Collected data:
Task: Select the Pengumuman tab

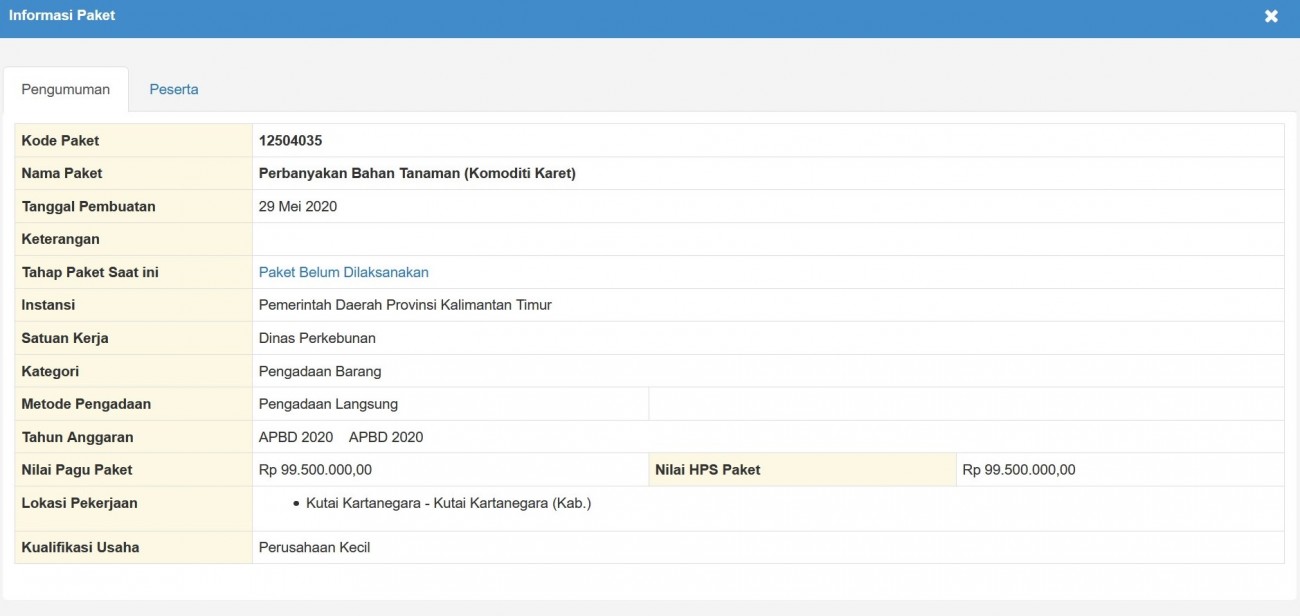Action: point(66,89)
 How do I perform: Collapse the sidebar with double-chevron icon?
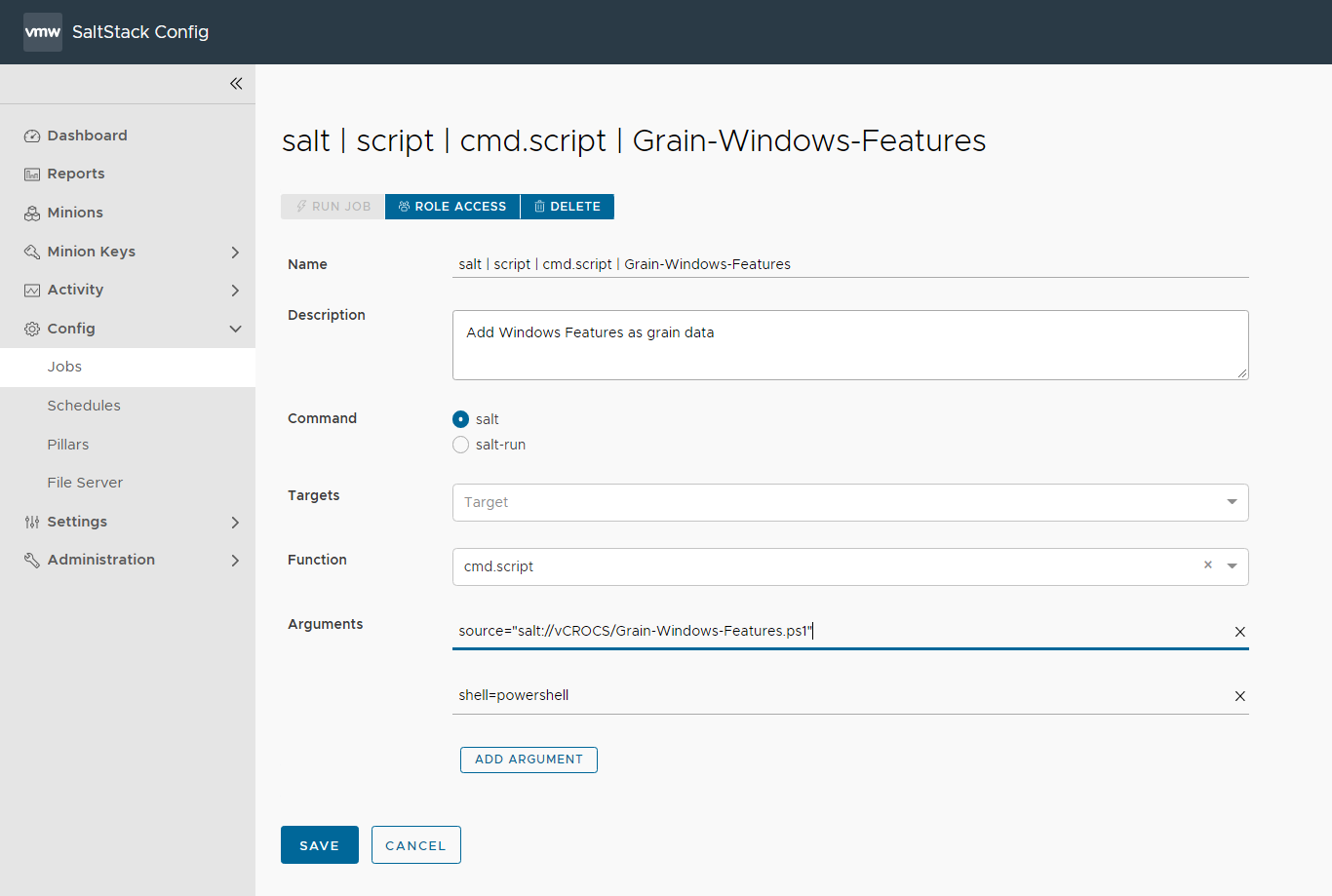point(236,84)
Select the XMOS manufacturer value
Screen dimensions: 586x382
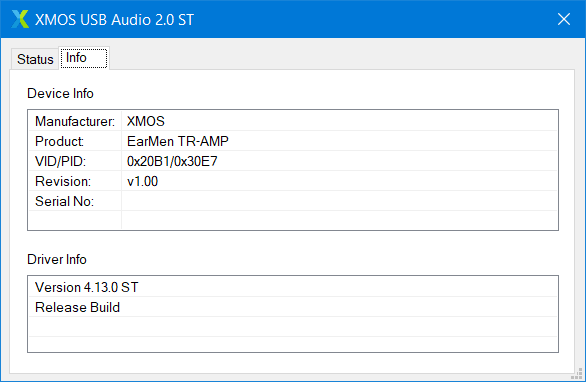coord(146,121)
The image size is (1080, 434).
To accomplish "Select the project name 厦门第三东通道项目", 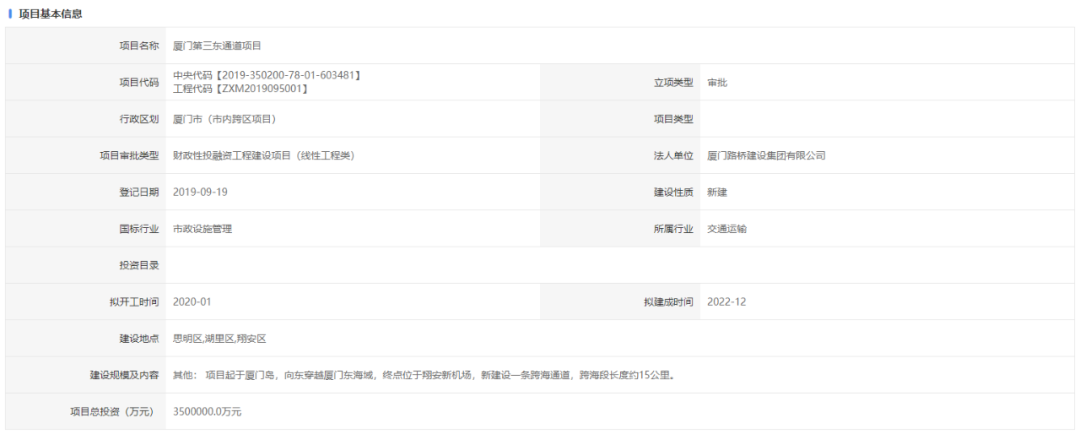I will click(217, 46).
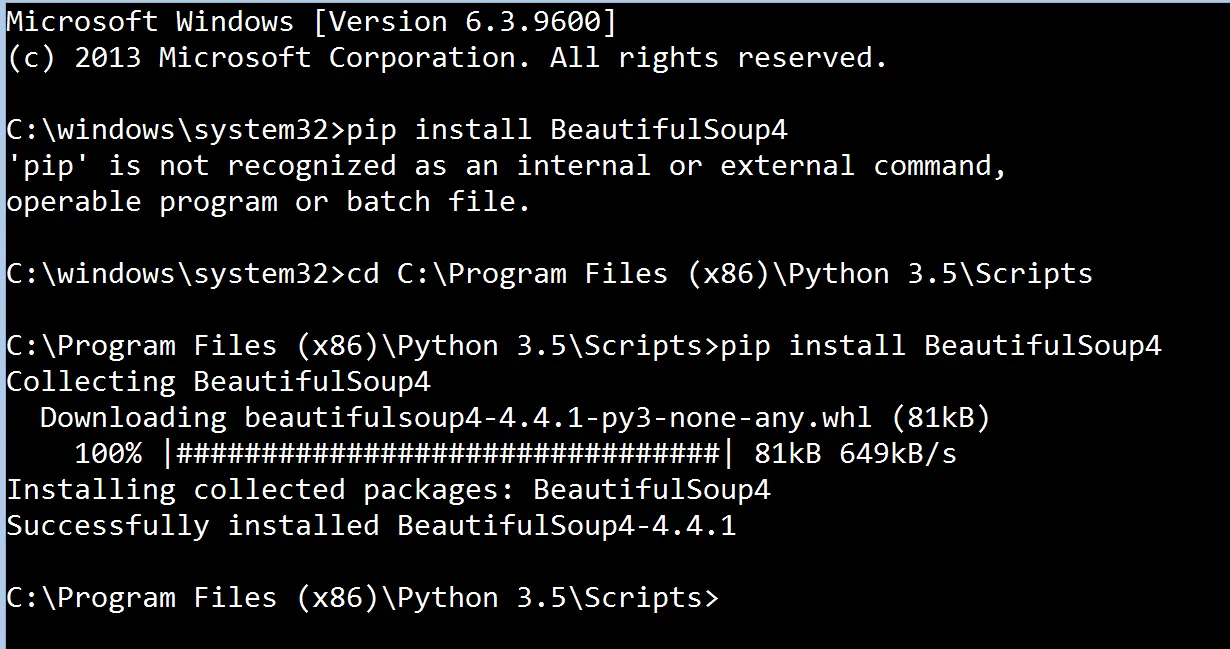Click the 'Installing collected packages' line
Screen dimensions: 1230x649
(388, 490)
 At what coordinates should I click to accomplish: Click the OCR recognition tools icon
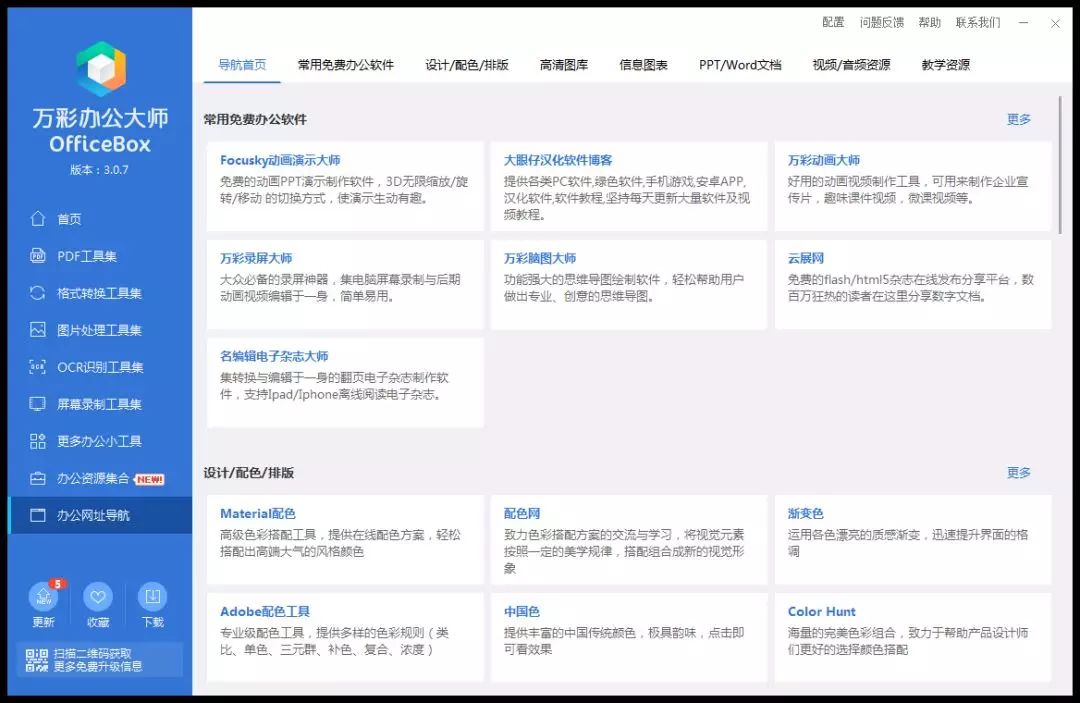coord(38,367)
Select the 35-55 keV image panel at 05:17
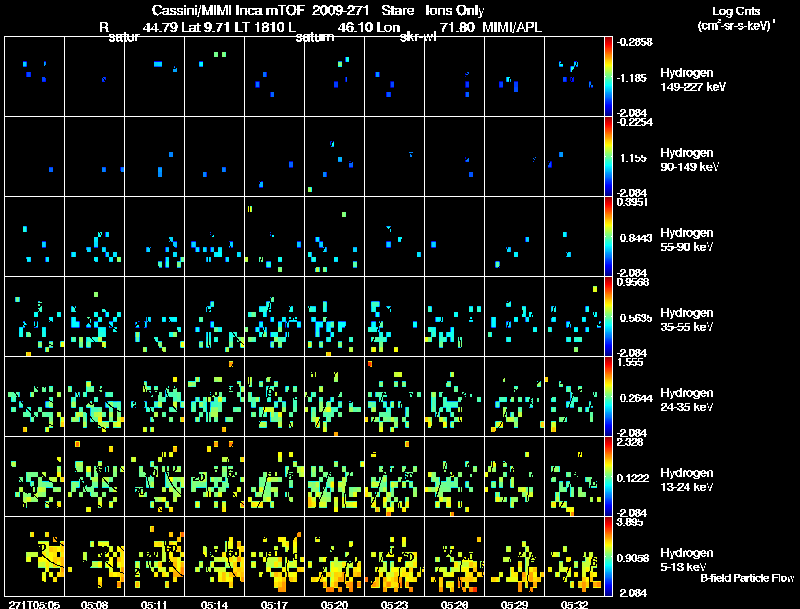This screenshot has width=800, height=609. 274,316
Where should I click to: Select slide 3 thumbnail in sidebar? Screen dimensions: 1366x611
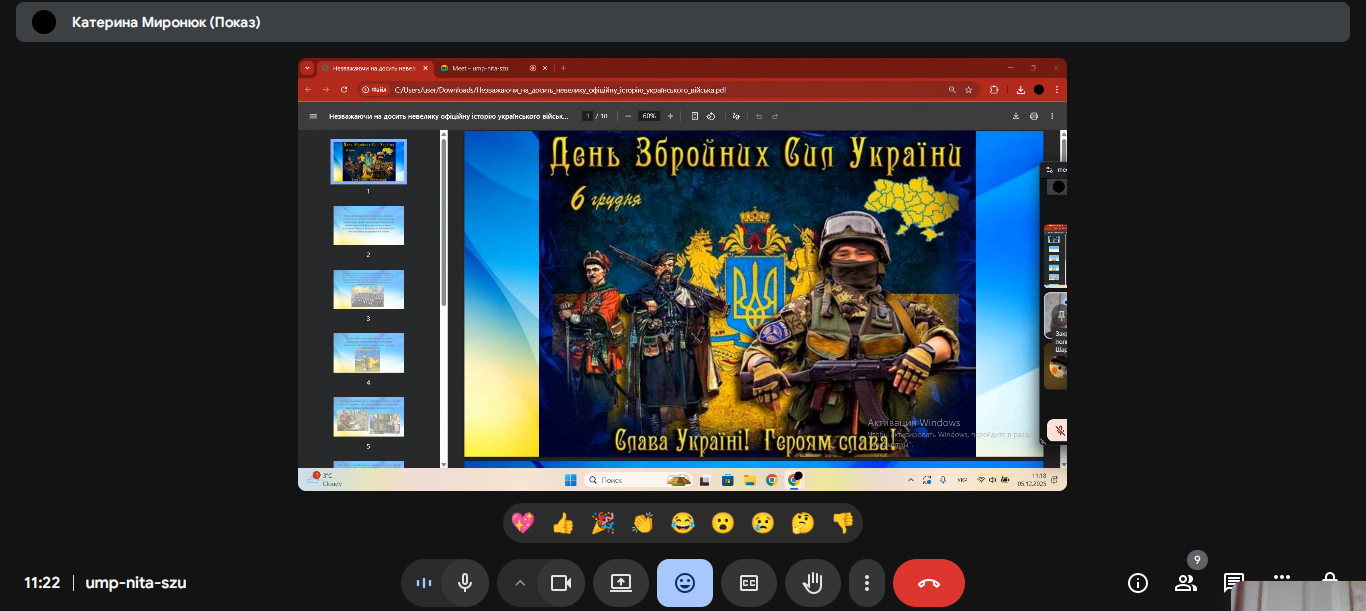point(368,289)
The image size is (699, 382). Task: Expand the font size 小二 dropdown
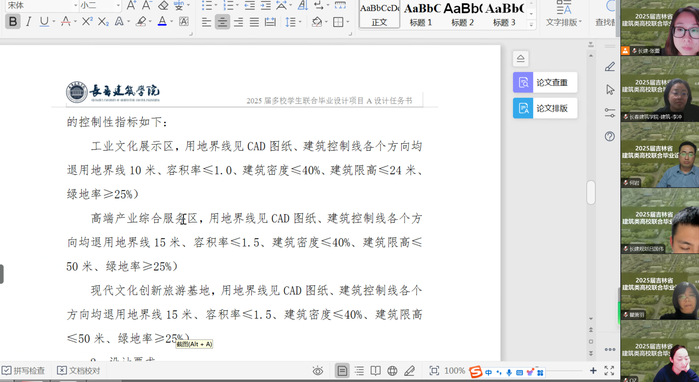tap(118, 6)
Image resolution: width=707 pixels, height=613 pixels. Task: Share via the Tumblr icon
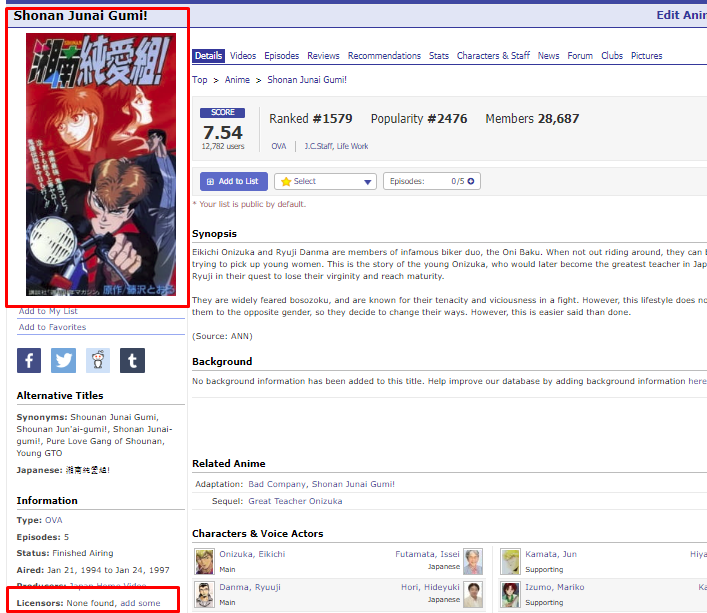132,361
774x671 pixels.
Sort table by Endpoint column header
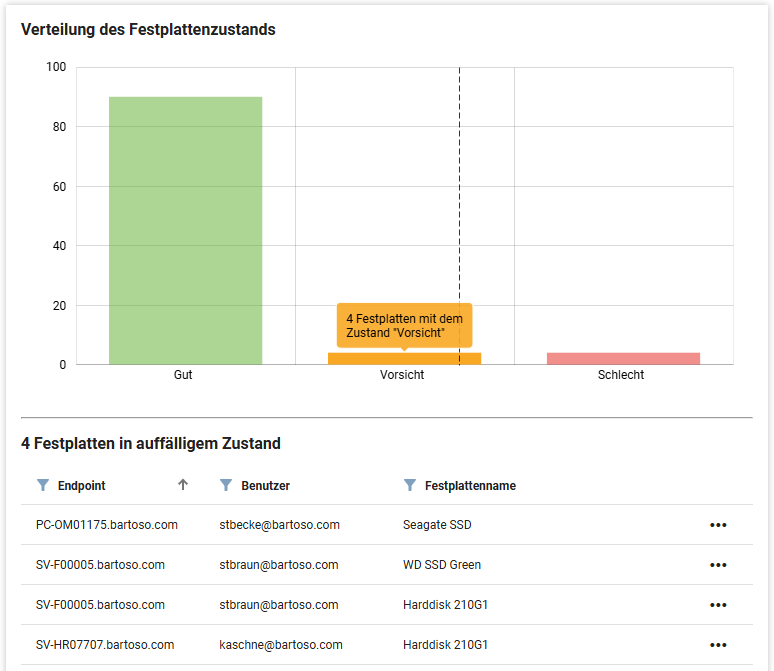(x=82, y=486)
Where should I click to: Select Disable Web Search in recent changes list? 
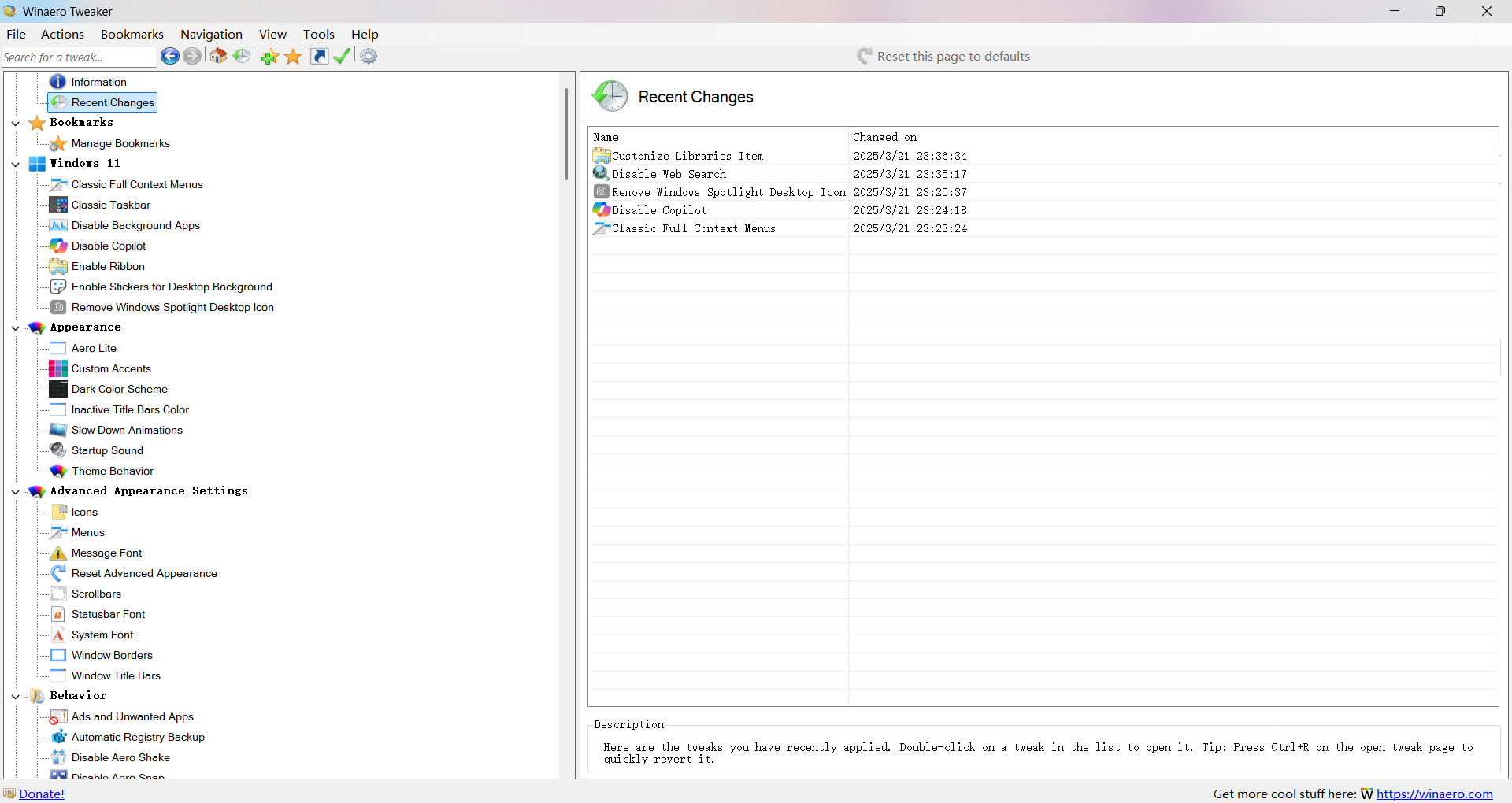[x=669, y=174]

• _What is being asked_:
Every line from the one containing "Sort table by Endpoint column header" through the last line of the records is to be reproduced exactly, with pictures left out and nothing else given.

• _Completed task_:
Sort table by Endpoint column header
(x=82, y=486)
Where should I click to: Select Disable Web Search in recent changes list? 
[x=669, y=174]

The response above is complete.